Since the FDA first warned that ranitidine products may contain a potentially cancer-causing impurity, known as N-nitrosodimethylamine, numerous drugmakers have recalled their ranitidine products and some consumers have sued.
Below is a timeline of ranitidine recalls, lawsuits and other announcements reported by Becker's Hospital Review:
Sept. 13: The FDA warns patients and healthcare providers that some ranitidine medicines contain a potentially cancer-causing impurity called N-nitrosodimethylamine.
Sept. 19: Sandoz, the generic arm of Novartis, stops global distribution of its ranitidine drugs and recalled them in Canada and some European countries.
Sept. 23: Dr. Reddy's Laboratories stops worldwide shipments of ranitidine. The Italian Drug Agency and Germany's drug regulator both order recalls of all versions of Zantac, the brand-name version of ranitidine, with an active ingredient made in India's Saraca Laboratories.
Sept. 24: Sandoz expands its recall of ranitidine products to the U.S.
Sept. 26: Apotex, a drugmaker headquartered in Canada, recalls all of its ranitidine products from the U.S.
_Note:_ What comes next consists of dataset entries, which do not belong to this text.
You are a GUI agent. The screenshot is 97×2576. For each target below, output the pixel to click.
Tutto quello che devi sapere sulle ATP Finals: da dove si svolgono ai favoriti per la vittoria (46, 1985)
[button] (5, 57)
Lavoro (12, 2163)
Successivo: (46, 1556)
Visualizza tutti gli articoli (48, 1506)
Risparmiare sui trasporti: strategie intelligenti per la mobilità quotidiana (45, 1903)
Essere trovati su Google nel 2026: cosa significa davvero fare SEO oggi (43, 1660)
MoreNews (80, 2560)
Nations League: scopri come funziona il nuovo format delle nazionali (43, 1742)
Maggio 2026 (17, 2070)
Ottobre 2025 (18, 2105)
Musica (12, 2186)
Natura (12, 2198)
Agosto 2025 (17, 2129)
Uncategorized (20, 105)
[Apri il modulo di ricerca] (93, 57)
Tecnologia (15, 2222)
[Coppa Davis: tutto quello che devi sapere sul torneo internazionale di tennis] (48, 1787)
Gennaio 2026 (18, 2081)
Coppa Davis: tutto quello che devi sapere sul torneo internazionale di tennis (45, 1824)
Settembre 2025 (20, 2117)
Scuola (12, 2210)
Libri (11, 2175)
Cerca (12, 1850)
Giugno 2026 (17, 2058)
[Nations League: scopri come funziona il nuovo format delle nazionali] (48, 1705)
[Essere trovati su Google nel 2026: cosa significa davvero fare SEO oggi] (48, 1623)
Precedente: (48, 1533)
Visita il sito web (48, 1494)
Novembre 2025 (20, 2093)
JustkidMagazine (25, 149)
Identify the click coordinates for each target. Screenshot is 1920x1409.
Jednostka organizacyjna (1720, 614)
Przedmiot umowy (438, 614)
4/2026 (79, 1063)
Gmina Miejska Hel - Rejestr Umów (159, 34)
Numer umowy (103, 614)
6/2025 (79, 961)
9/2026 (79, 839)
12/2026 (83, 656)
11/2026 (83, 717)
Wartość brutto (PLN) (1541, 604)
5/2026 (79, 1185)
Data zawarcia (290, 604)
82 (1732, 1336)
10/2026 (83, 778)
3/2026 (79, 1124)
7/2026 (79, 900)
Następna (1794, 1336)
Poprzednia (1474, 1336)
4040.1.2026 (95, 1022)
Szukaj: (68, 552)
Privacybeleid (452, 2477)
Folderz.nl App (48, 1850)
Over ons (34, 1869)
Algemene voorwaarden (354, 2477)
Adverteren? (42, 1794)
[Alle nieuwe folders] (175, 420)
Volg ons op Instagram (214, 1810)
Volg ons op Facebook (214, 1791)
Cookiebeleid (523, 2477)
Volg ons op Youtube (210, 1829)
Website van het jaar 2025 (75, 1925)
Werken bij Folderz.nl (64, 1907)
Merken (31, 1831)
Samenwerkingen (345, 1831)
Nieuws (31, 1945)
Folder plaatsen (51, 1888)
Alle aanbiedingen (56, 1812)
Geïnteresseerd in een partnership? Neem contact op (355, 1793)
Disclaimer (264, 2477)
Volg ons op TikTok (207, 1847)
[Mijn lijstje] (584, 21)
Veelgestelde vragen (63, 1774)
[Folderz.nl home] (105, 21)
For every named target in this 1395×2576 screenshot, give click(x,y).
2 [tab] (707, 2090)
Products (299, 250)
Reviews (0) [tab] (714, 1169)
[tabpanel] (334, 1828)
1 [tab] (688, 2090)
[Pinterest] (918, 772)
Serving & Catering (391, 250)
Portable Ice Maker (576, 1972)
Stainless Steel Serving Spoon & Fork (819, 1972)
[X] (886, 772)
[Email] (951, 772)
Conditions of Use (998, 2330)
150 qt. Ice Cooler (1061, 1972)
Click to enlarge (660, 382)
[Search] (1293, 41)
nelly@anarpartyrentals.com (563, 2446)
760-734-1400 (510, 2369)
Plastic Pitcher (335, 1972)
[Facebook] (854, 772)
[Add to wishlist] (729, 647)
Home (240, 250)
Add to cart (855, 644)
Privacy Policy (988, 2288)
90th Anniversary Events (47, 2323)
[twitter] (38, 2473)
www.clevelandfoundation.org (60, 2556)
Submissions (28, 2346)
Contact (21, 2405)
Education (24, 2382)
Sept. 26: GlaxoSmithKline, the original branded maker of Zantac, halts global distribution of Zantac. It also recalls the drug in India and Hong Kong.
Sept. 30: CVS Pharmacy suspends sales of Zantac and other ranitidine products at its drugstores.
Sept. 30: Walgreens and Rite Aid follow CVS Pharmacy in halting Zantac sales.
Oct. 2: Walmart joins CVS, Walgreens and Rite Aid in temporarily halting sales of Zantac and other ranitidine products.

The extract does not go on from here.